Same start and end nodes
CREATE (n1:Person {name:'Tom'}),
(n2:Person {name:'John'}),
(n3:Company {name:'Company1'}),
(n5:Car {brand:'Ferrari'}),
(n6:Animal:Cat {name:'Derby'}),
(n7:City {name:'London'}),
(n1)-[:WORKS_FOR {since:2015}]->(n3),
(n2)-[:WORKS_FOR {since:2018}]->(n3),
(n3)-[:HAS_HQ {since:2004}]->(n7),
(n1)-[:DRIVE {since:2017}]->(n5),
(n2)-[:HAS {since:2013}]->(n6)
return *;
MATCH (a1:Person{name:'John'}), (a2:Person {name:'Tom'})
WITH head(collect([a1,a2])) as nodes
CALL apoc.refactor.mergeNodes(nodes,{properties:"combine", mergeRels:true})
YIELD node
RETURN count(*)
If we execute this query, it will result in the following graph:
Since we have relationships with same start and end nodes, relationships are merged and properties are combined.
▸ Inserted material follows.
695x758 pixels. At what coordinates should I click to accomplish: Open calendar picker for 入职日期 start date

Different start and end nodes
Create (n1:Person {name:'Tom'}),
(n2:Person {name:'John'}),
(n3:Company {name:'Company1'}),
(n4:Company {name:'Company2'}),
(n5:Car {brand:'Ferrari'}),
(n6:Animal:Cat {name:'Derby'}),
(n7:City {name:'London'}),
(n8:City {name:'Liverpool'}),
(n1)-[:WORKS_FOR{since:2015}]->(n3),
(n2)-[:WORKS_FOR{since:2018}]->(n4),
(n3)-[:HAS_HQ{since:2004}]->(n7),
(n4)-[:HAS_HQ{since:2007}]->(n8),
(n1)-[:DRIVE{since:2017}]->(n5),
(n2)-[:HAS{since:2013}]->(n6)
return *;
MATCH (a1:Person{name:'John'}), (a2:Person {name:'Tom'})
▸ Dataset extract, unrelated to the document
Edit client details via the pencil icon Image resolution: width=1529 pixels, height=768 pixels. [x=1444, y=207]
WITH head(collect([a1,a2])) as nodes
CALL apoc.refactor.mergeNodes(nodes,{
properties:"combine",
mergeRels:true
})
YIELD node
RETURN count(*)
If we execute this query, it will result in the following graph:
Since we have relationships with different end nodes, all relationships and properties are maintained.